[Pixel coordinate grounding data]
• • • •
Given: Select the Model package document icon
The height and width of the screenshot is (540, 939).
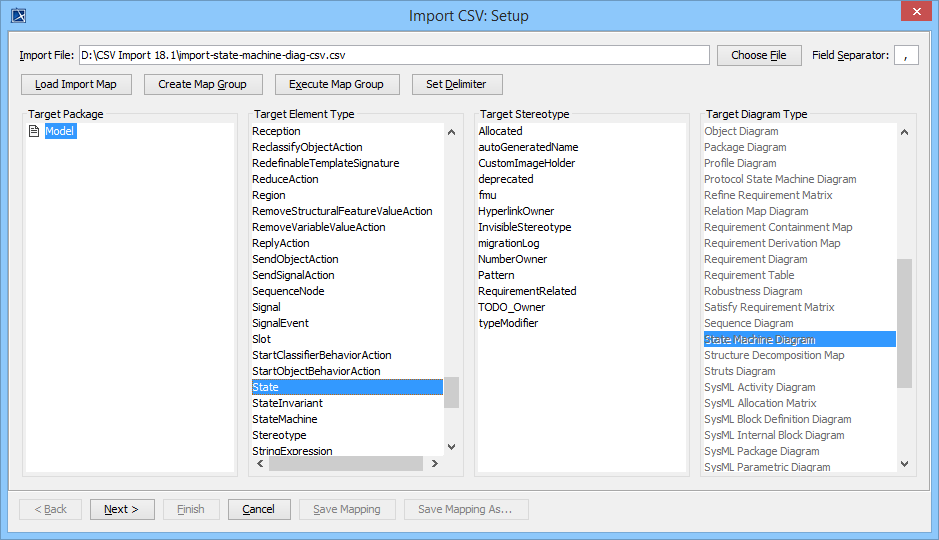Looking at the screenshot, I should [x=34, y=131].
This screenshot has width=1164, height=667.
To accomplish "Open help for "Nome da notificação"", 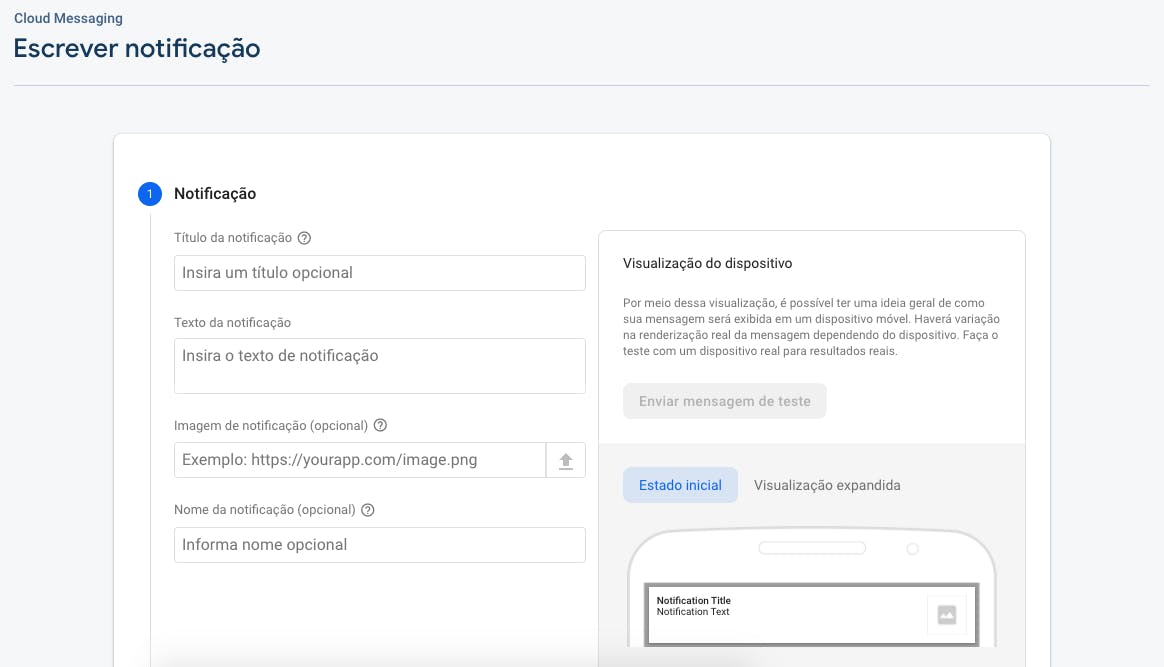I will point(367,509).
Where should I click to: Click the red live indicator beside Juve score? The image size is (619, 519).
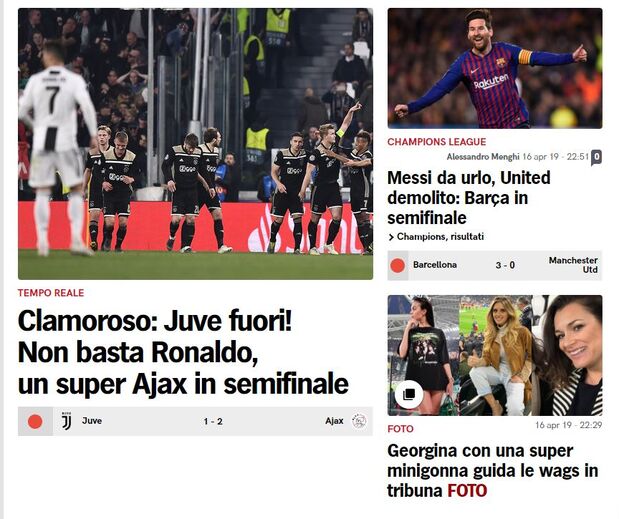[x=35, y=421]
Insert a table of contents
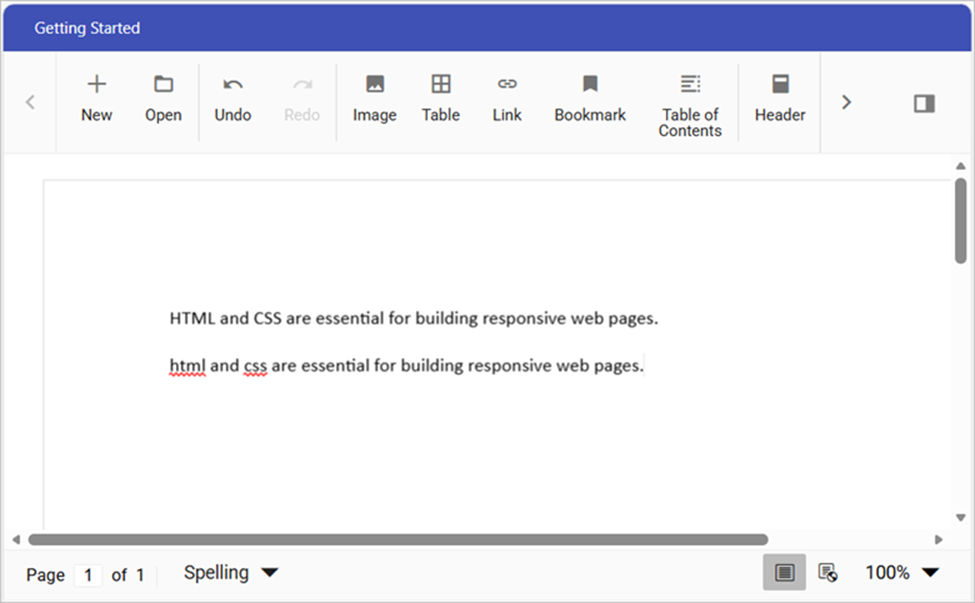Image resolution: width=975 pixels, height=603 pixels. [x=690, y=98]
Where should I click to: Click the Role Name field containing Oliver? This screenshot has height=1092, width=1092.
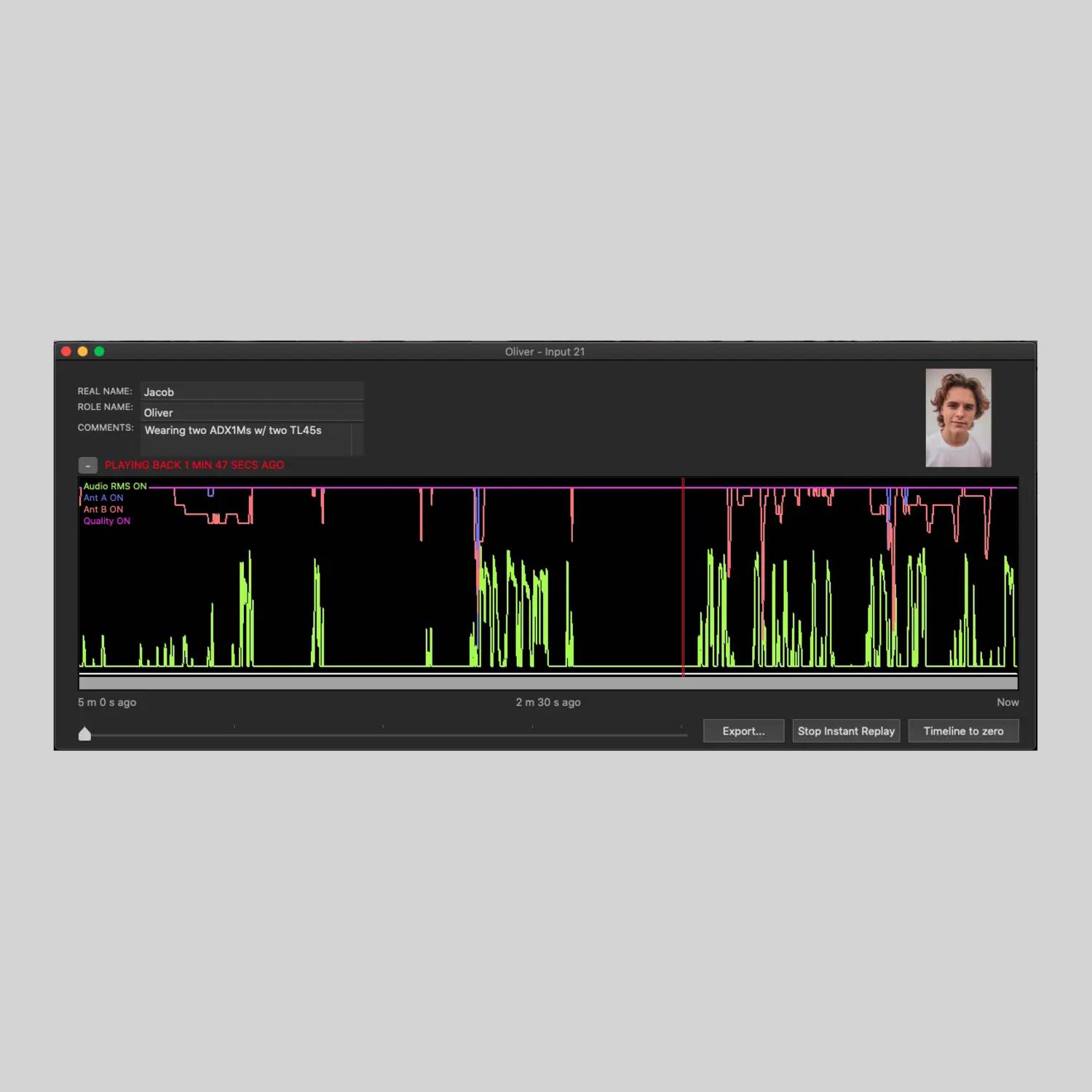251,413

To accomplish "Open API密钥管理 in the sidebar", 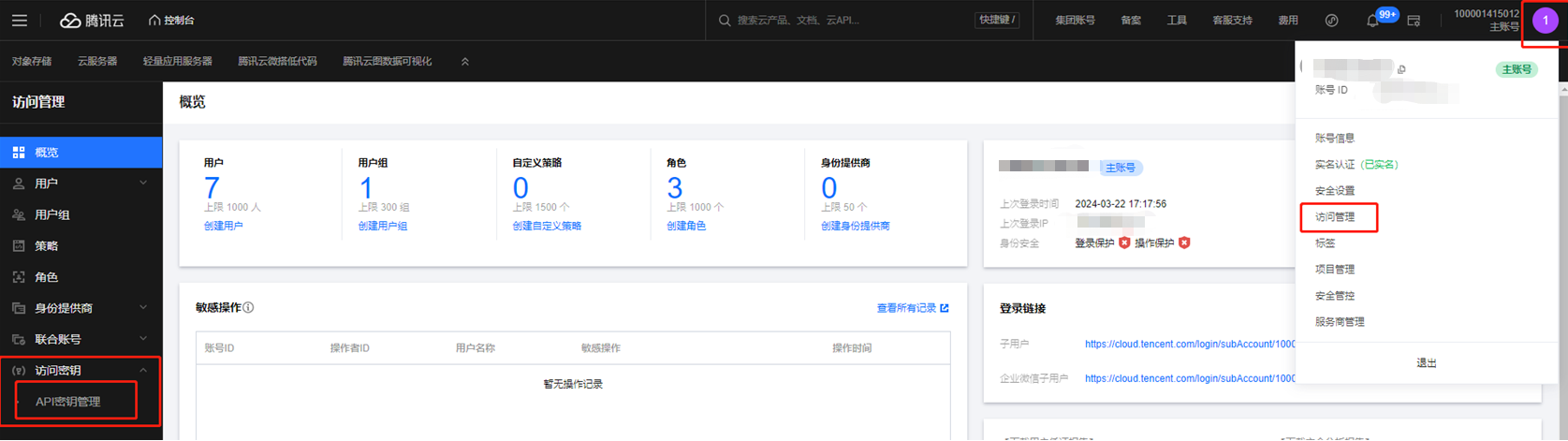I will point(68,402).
• • • •
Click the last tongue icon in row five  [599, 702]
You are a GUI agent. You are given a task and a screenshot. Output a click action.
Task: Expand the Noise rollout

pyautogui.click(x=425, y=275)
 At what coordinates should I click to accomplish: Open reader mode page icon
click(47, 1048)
• • • •
**What you are asked to do**
Give again, exactly as written above, each line from the one that has "Given: Select the Model package document icon" to the one that has "This screenshot has width=1164, height=667.", both included; omit the pictures.

**Your solution**
Given: Select the Model package document icon
The height and width of the screenshot is (540, 939).
Looking at the screenshot, I should [x=34, y=131].
This screenshot has width=1164, height=667.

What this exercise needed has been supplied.